Your objective
Starting at the line that contains "Given: Choose Edit from the context menu", copy every line through the end of the records below exactly as written, leaving out pictures.
───── Exercise data
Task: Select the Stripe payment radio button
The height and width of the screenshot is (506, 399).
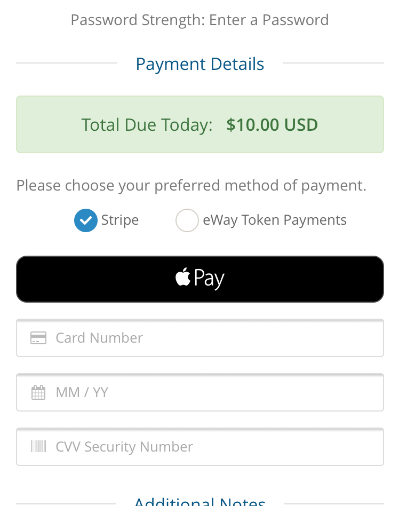Action: (86, 220)
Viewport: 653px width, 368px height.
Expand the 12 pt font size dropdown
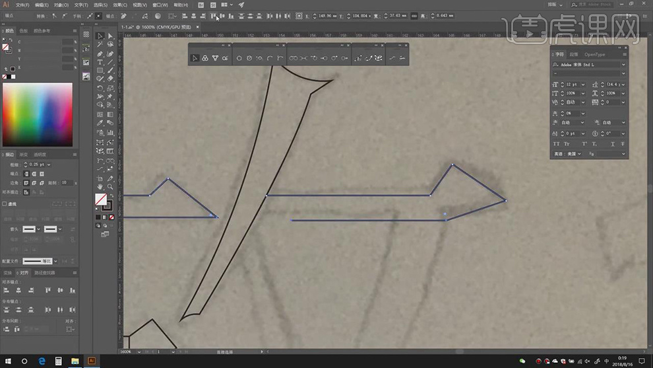(581, 85)
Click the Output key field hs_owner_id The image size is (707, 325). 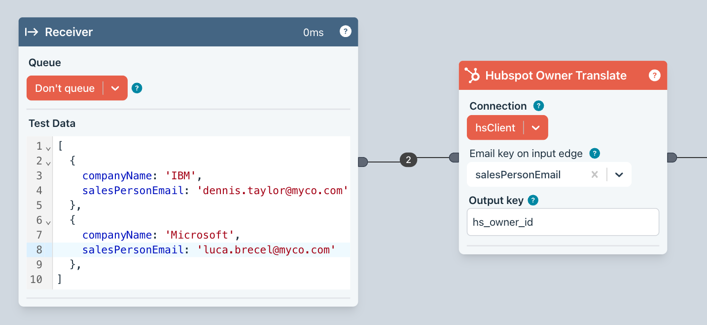(x=563, y=222)
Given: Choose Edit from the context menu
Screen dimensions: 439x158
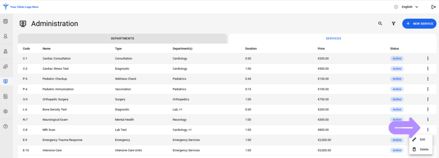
──────────
Answer to this problem
Given: Choose Edit from the context menu
Screen dimensions: 439x158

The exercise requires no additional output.